-- begin Document section --
Deviations from the velocity predicted by modelling Anatolia as a rigid block coincide with regions of elevated strain accumulation. Block modelling predicts ~10 mm/yr of convergence across the North Anatolian Fault that is not seen in the data. This is interpreted as evidence for non-rigid behaviour within the Karliova triple junction.

I concluded that the Anatolian plate acts, overall, as a rigid block, except in the triple junction. This finding suggests that the greatest seismic hazard is localised along the North and East Anatolian Faults.

Keywords: ENVISAT, InSAR, GPS, earthquakes, Anatolia, Karliova Triple Junction.


It is expected that in the twenty-first century 2.57±0.64 million people will be killed by earthquakes worldwide (Holzer and Savage, 2013: 155). Earthquakes can occur wherever regions of the earth move relative to each other. This condition is most obviously met at plate boundaries, where large-scale narrow discontinuities separate the earth's tectonic plates. Earthquakes are also observed within continental interiors, however, and the region over which they occur here can be relatively broad. The relative motions within continents are also often smaller compared to plate boundaries and so the conditions required for an earthquake will be met less frequently (Liu et al., 2011: 128-132). The infrequency of large earthquakes within continents has meant many hazardous continental regions are unknown, leaving the population in these areas unaware of the potential seismic risk (England and Jackson, 2011: 348).

Figure 1: Tectonic setting of the Anatolian region

Figure 1: Tectonic setting of the Anatolian region.

The red box highlights the Karliova triple junction, also shown are the right-lateral North (NAF) and left-lateral East (EAF) Anatolian Faults. GPS vectors were from several studies, with respect to a fixed Eurasia (Aktug et al., 2012; Tatar et al., 2012; Yavaşoğlu et al., 2011; Alchalbi et al., 2010; Ozener et al., 2010; Aktug et al., 2009; Reilinger et al., 2006). Error ellipses indicate 95% confidence bounds. GPS vectors show an east-west velocity gradient and counter-clockwise rotation corresponding to extension across Western Anatolia.
-- end Document section --
Objective 1
Reproduce the passage on Anatolian tectonics, everything from "Figure 1: Tectonic setting of the Anatolian region." down to "across Western Anatolia.", but switch "red box" to "blue box".
Objective 2
Summarize the passage on Anatolian tectonics in two sentences.
-- begin Data provided --
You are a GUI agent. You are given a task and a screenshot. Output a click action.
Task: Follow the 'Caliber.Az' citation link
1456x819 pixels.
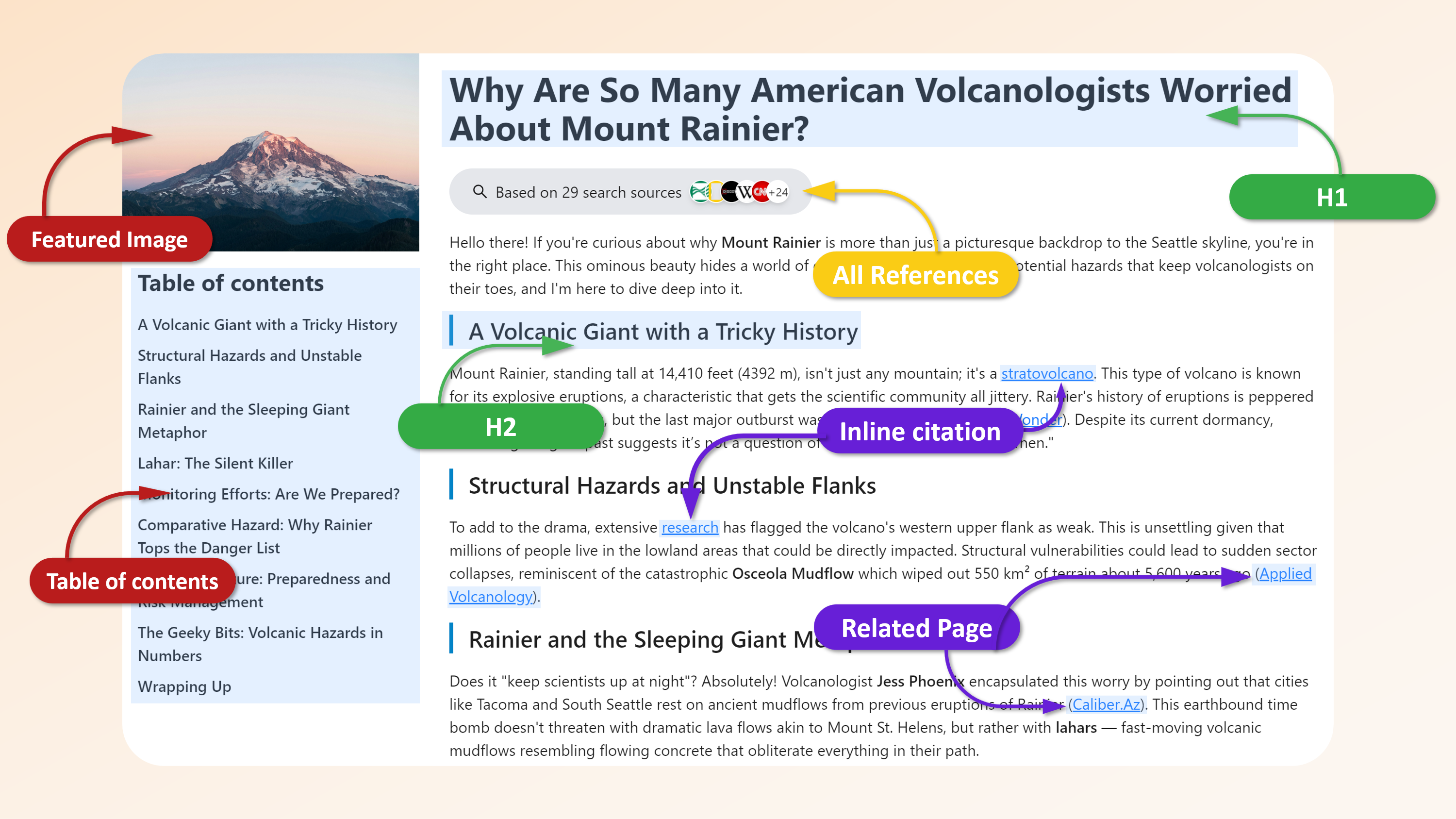tap(1106, 704)

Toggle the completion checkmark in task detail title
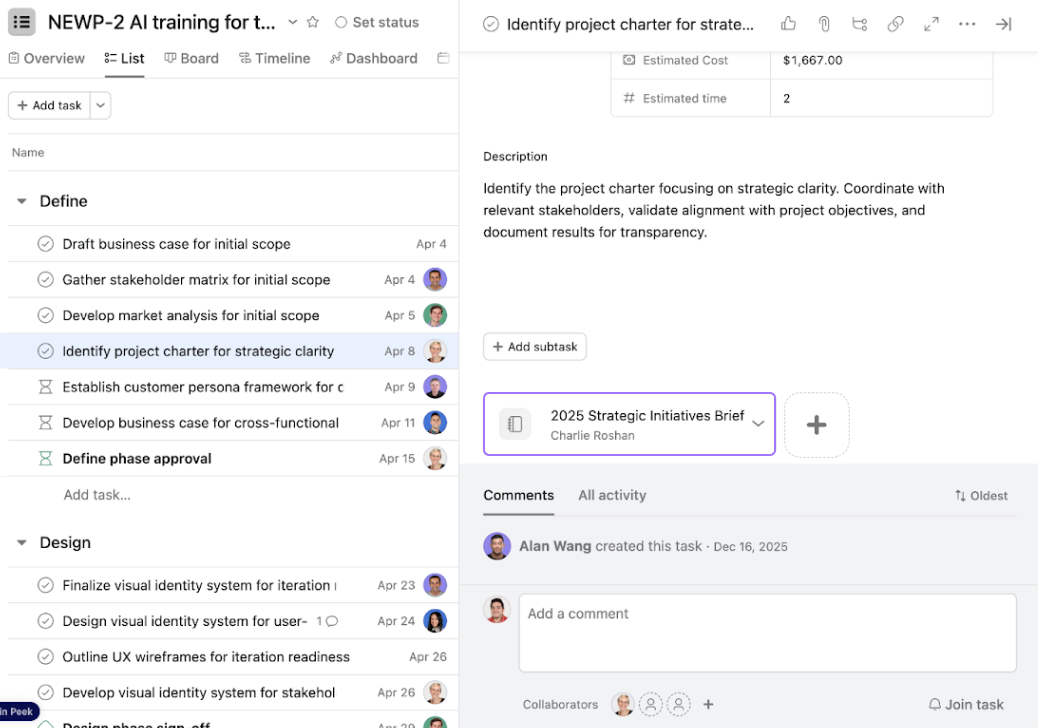click(491, 24)
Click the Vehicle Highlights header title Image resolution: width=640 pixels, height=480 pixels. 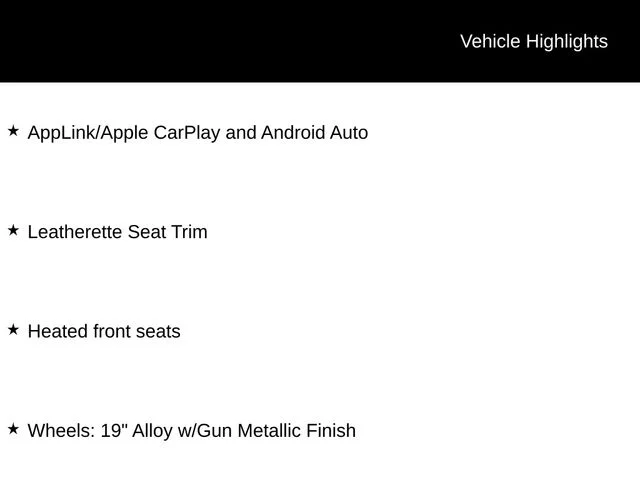534,42
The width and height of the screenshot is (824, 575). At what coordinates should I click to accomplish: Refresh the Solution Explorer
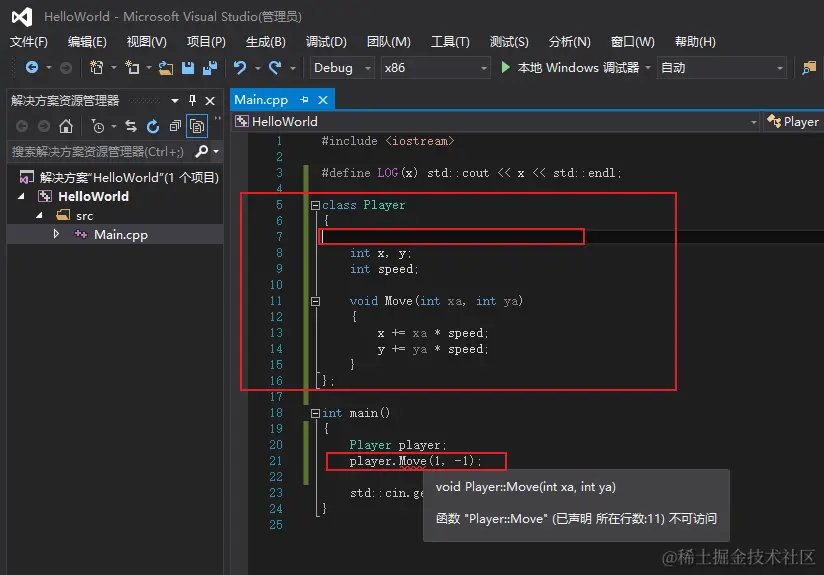(153, 126)
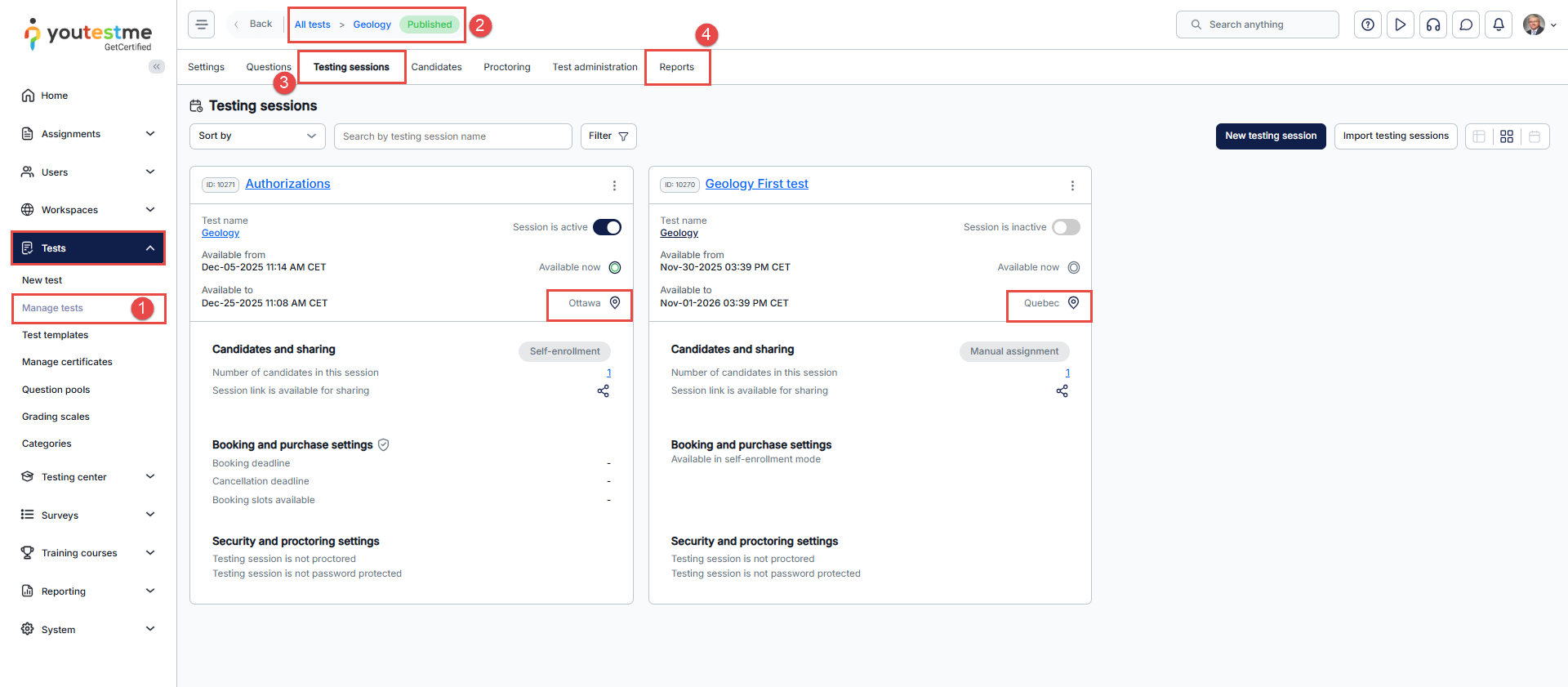This screenshot has height=687, width=1568.
Task: Open the Sort by dropdown
Action: pos(257,136)
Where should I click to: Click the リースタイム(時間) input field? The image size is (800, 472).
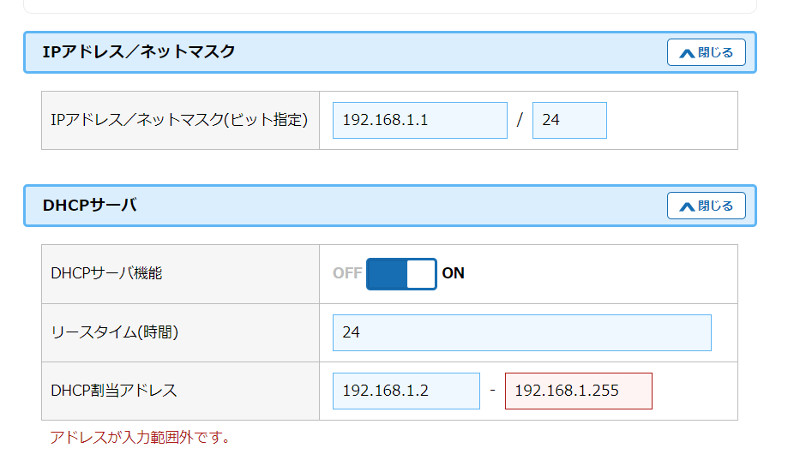pos(522,333)
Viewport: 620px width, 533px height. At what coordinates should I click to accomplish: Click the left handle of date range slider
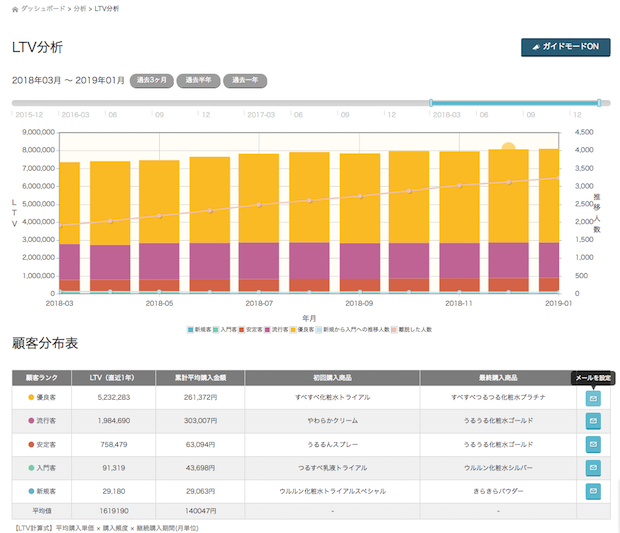tap(431, 102)
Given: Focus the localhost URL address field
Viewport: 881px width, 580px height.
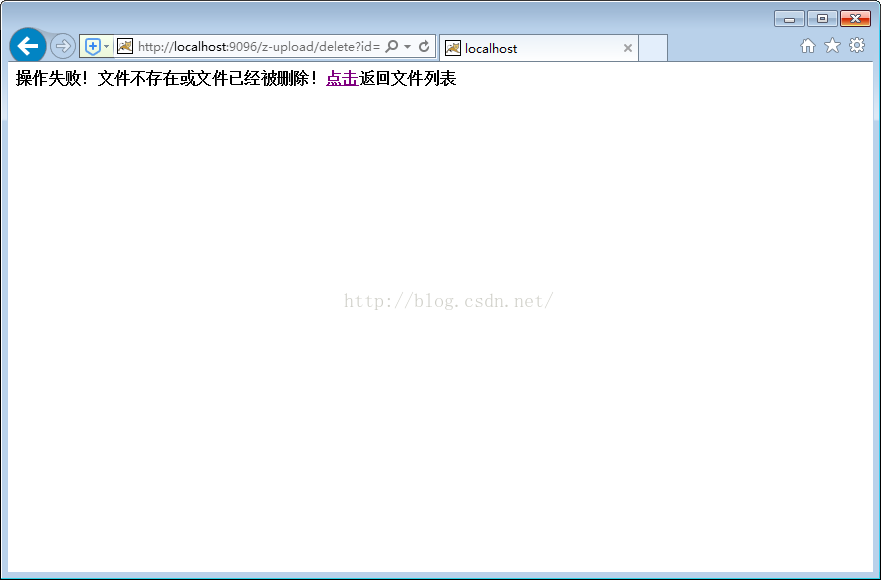Looking at the screenshot, I should tap(258, 46).
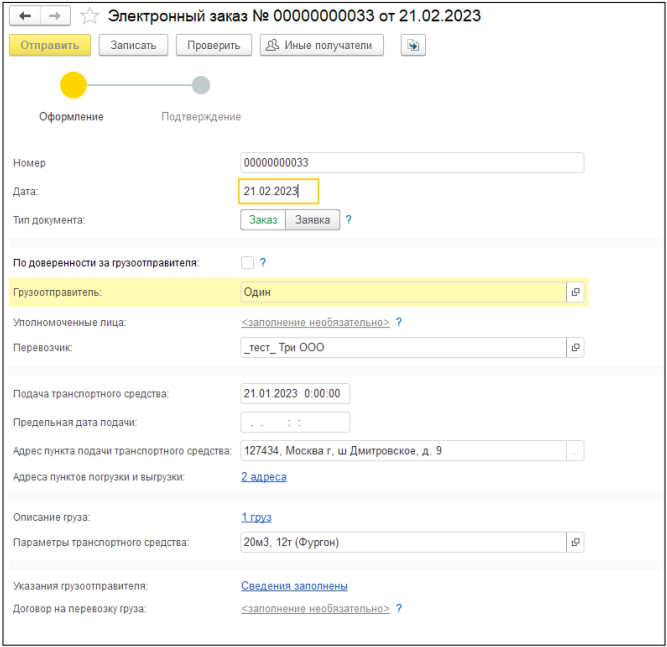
-- end Data provided --
Worked answer 1
Figure 1: Tectonic setting of the Anatolian region.

The blue box highlights the Karliova triple junction, also shown are the right-lateral North (NAF) and left-lateral East (EAF) Anatolian Faults. GPS vectors were from several studies, with respect to a fixed Eurasia (Aktug et al., 2012; Tatar et al., 2012; Yavaşoğlu et al., 2011; Alchalbi et al., 2010; Ozener et al., 2010; Aktug et al., 2009; Reilinger et al., 2006). Error ellipses indicate 95% confidence bounds. GPS vectors show an east-west velocity gradient and counter-clockwise rotation corresponding to extension across Western Anatolia.

Worked answer 2
The Anatolian plate acts overall as a rigid block except in the Karliova triple junction, where deviations from the rigid-block velocity and about 10 mm/yr of predicted but unseen convergence across the North Anatolian Fault point to non-rigid behavior, so the greatest seismic hazard is localized along the North and East Anatolian Faults. Earthquakes occur wherever regions of the earth move relative to each other, most obviously at plate boundaries but also within continents, where large earthquakes are infrequent and many hazardous regions remain unknown.